#### [Your goal]
The line containing "漫画研究部 (152, 2065)" marks where to begin; quote it and every line after it through the end of the data, exactly as written.

Pixel coordinate grounding data
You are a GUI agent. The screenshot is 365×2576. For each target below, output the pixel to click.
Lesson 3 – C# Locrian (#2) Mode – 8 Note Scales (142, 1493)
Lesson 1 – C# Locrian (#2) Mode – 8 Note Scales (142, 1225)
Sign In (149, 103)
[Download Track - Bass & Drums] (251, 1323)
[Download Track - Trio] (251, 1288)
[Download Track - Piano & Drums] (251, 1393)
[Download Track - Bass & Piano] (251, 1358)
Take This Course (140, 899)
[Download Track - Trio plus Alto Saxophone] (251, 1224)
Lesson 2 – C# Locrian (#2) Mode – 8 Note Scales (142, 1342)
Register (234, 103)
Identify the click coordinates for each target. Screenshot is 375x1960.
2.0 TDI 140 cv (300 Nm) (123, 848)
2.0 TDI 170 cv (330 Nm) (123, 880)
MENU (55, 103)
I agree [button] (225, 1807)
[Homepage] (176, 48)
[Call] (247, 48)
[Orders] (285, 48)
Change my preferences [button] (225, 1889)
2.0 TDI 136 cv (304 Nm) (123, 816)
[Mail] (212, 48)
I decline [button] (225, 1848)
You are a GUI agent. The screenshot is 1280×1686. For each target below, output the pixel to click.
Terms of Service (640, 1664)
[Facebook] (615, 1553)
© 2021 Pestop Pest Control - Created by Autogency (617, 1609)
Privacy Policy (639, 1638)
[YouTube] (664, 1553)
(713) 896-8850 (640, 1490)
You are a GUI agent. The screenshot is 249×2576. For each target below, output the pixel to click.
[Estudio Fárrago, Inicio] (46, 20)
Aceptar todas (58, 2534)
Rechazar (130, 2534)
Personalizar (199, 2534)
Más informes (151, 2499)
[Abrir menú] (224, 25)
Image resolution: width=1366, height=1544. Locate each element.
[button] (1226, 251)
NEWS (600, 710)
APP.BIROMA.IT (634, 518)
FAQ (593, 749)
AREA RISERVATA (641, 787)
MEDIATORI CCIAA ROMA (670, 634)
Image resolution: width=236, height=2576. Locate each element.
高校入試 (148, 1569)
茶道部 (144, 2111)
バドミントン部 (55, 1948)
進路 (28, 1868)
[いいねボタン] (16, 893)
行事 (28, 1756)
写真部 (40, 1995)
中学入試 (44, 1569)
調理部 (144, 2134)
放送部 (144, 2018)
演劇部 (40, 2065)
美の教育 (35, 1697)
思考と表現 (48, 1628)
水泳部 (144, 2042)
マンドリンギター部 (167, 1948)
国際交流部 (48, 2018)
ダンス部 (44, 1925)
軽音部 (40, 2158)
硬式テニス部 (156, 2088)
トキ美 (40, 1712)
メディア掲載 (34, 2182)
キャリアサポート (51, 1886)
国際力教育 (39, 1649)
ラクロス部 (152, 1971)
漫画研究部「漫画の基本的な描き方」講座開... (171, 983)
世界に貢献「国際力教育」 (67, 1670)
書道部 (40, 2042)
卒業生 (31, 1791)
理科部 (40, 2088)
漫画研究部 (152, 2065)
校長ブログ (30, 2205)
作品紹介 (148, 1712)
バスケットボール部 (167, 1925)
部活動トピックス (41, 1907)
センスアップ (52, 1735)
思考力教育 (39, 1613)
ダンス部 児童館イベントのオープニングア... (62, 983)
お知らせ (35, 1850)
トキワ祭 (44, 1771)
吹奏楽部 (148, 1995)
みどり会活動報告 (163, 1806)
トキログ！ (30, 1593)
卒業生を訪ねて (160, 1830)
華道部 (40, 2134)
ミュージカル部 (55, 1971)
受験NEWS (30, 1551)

#### [Your response]
漫画研究部 (152, 2065)
校長ブログ (30, 2205)
作品紹介 (148, 1712)
バスケットボール部 (167, 1925)
部活動トピックス (41, 1907)
センスアップ (52, 1735)
思考力教育 (39, 1613)
ダンス部 児童館イベントのオープニングア... (62, 983)
お知らせ (35, 1850)
トキワ祭 (44, 1771)
吹奏楽部 (148, 1995)
みどり会活動報告 (163, 1806)
トキログ！ (30, 1593)
卒業生を訪ねて (160, 1830)
華道部 (40, 2134)
ミュージカル部 (55, 1971)
受験NEWS (30, 1551)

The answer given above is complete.